Description of the task: Only the lines below from the one that holds "Open trigger type 边沿触发 selector" through the one that holds "Expand the HEAD" should appear in the answer, copied exactly, end lines included and pictures omitted.

Stored data:

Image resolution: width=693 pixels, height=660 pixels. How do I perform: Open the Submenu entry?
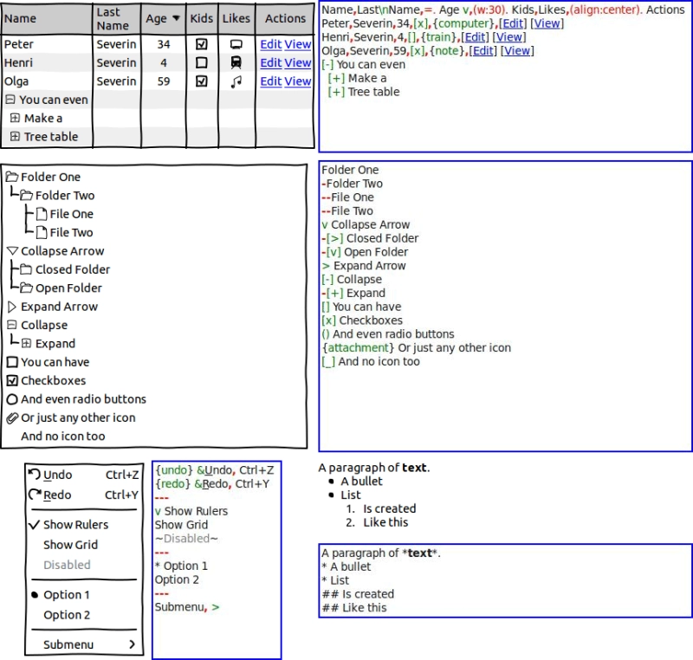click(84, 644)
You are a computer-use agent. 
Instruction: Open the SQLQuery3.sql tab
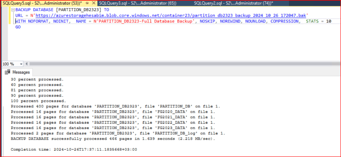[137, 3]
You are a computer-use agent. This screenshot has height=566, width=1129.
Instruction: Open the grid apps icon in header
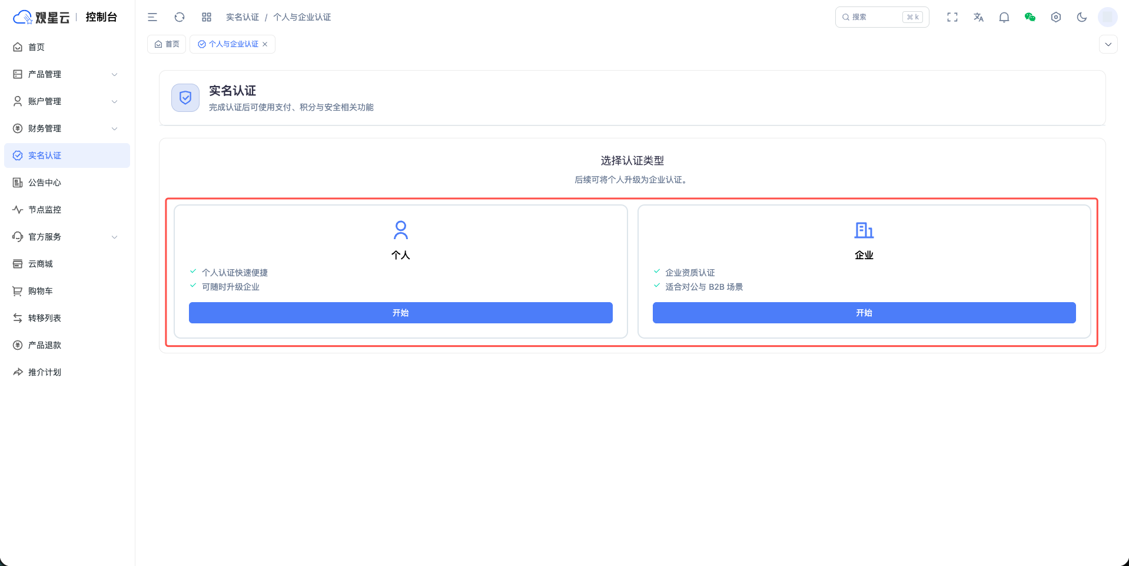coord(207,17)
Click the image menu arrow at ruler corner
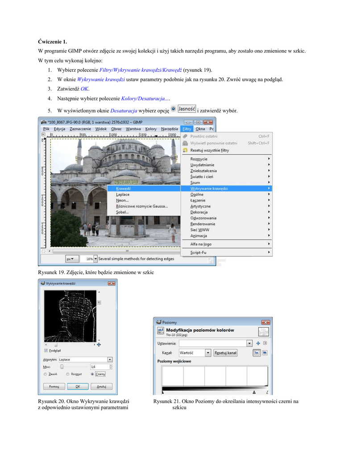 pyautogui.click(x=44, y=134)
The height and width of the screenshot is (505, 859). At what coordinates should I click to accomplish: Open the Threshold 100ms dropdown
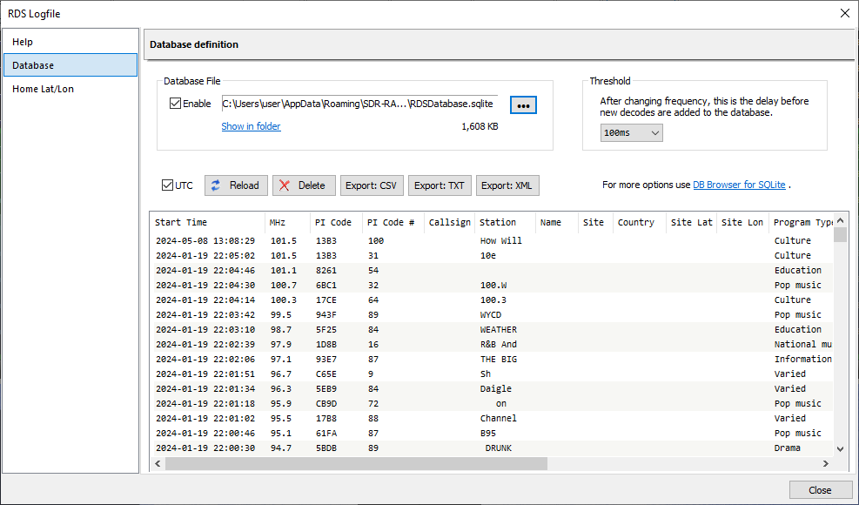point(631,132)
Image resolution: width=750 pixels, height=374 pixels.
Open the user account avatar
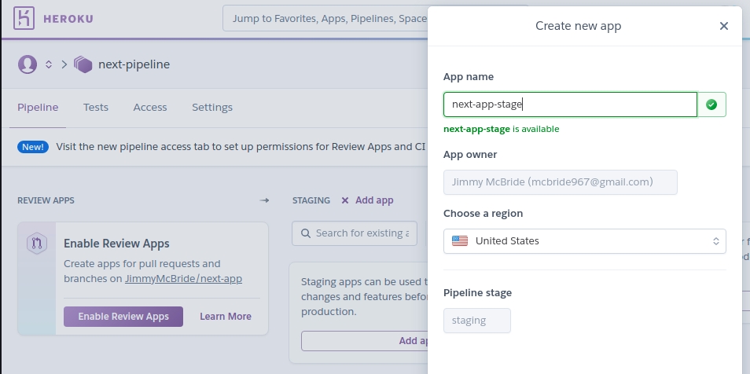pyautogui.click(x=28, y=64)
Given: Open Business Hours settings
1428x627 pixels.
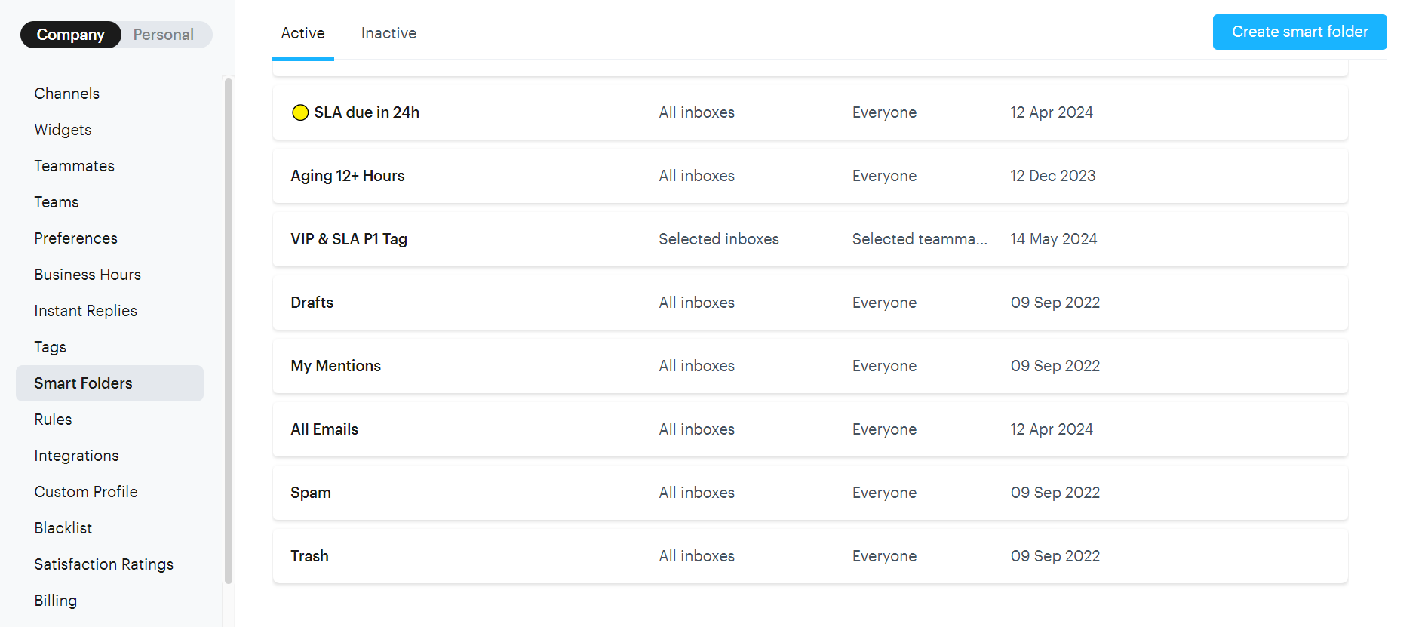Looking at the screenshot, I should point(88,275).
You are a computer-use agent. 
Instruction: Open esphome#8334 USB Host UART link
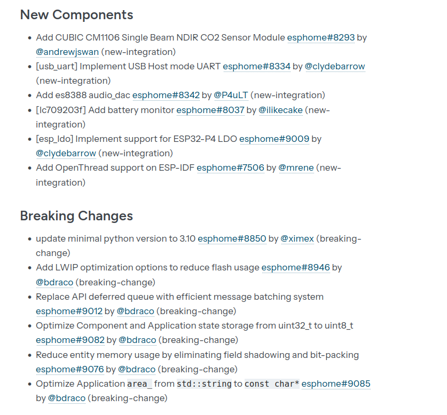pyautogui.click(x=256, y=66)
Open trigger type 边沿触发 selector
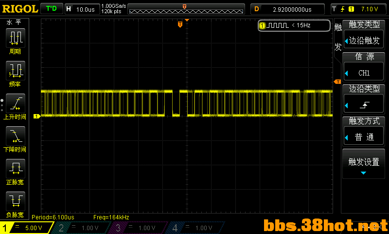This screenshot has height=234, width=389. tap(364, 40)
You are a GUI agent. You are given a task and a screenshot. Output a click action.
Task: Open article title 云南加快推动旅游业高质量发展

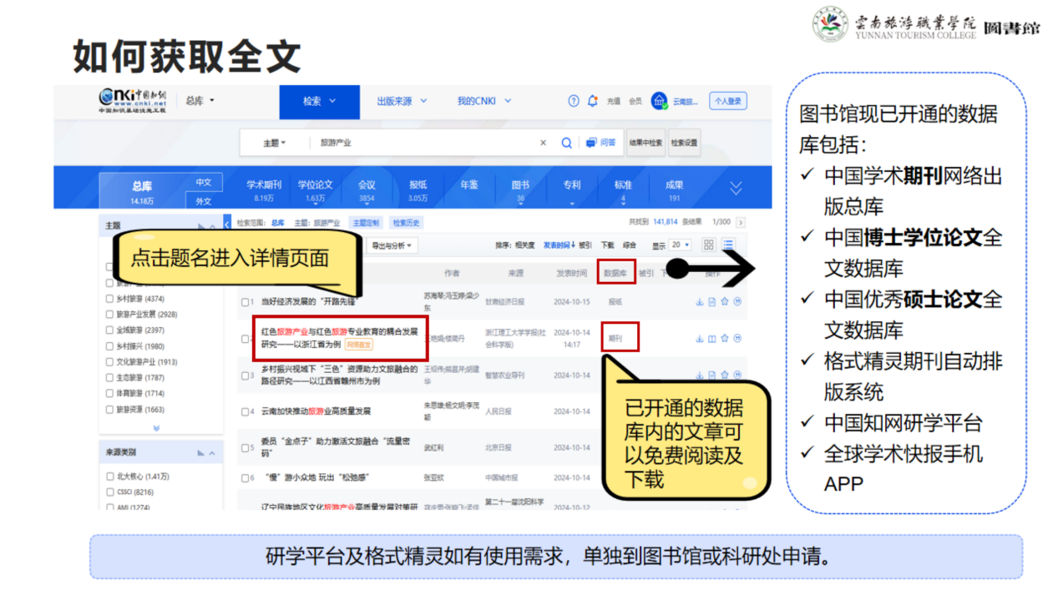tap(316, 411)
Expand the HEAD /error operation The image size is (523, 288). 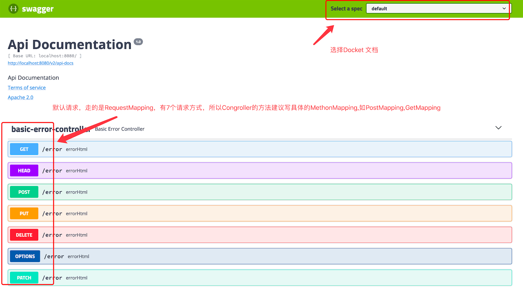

...

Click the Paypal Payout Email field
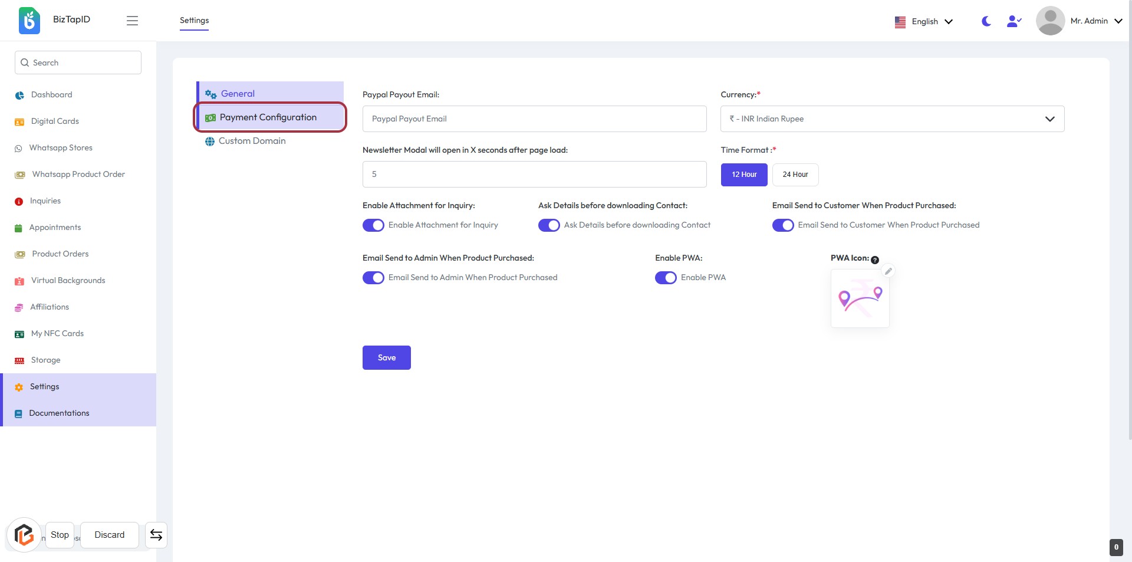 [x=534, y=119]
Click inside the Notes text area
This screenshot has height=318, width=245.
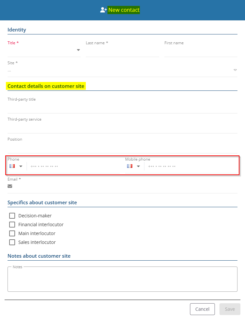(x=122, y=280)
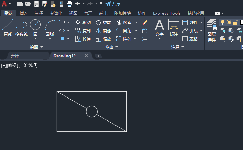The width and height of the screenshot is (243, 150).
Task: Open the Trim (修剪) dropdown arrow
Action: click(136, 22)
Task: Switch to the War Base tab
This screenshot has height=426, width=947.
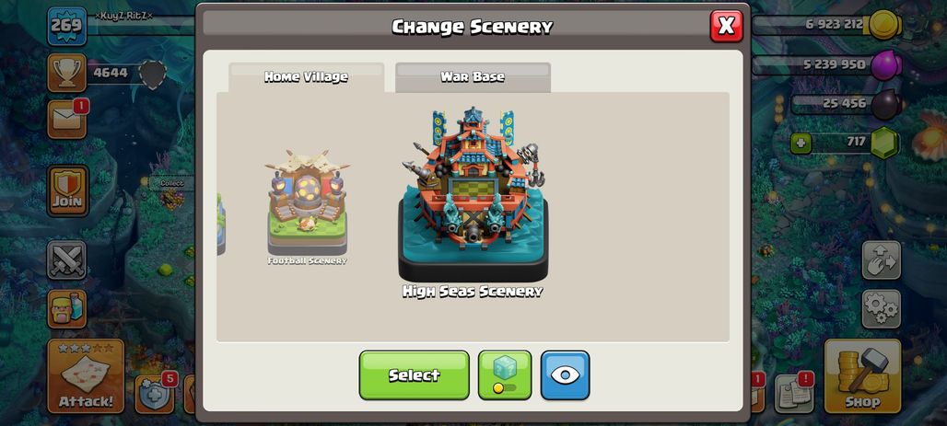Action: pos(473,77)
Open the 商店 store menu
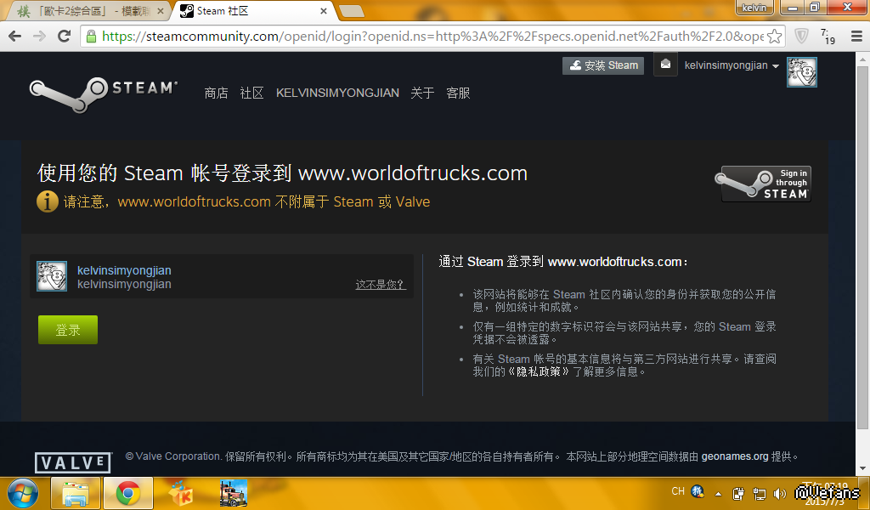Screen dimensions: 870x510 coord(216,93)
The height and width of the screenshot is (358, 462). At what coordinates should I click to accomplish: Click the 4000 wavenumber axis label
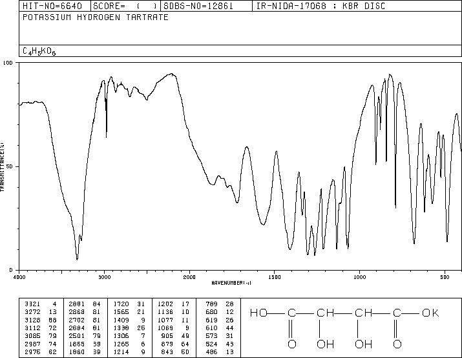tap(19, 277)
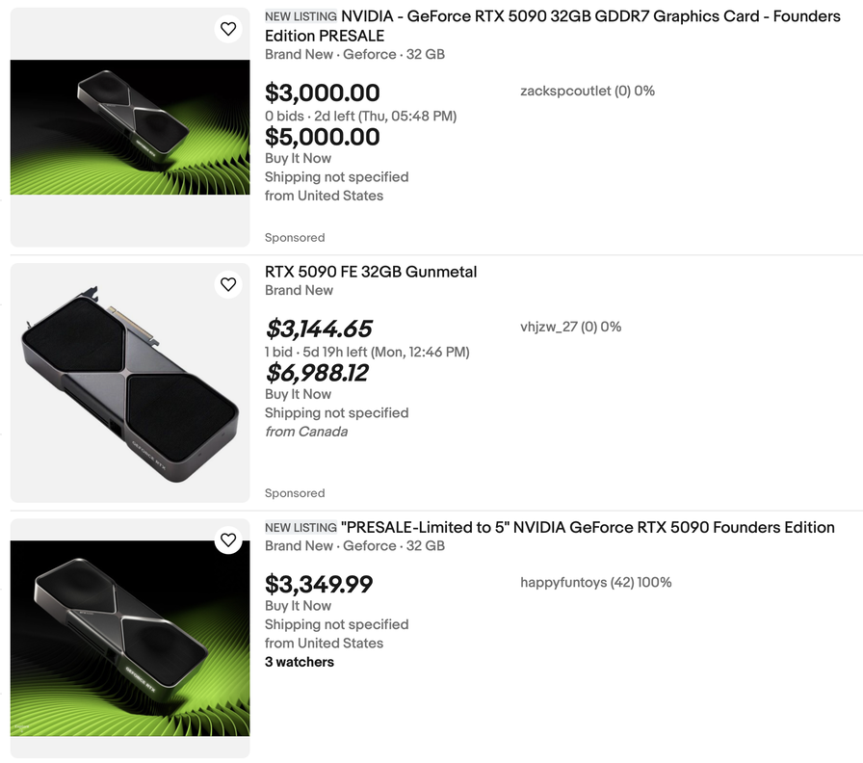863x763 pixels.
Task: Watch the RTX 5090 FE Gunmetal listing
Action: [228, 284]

* * *

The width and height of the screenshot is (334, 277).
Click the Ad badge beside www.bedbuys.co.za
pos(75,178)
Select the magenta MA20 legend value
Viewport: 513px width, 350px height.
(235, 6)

Response:
Open trigger type 边沿触发 selector
This screenshot has height=234, width=389. tap(364, 40)
You are a GUI agent. You are given a task and a screenshot. Output a click action.
Task: Open article title 云南加快推动旅游业高质量发展

tap(316, 411)
Expand the HEAD /error operation The image size is (523, 288). 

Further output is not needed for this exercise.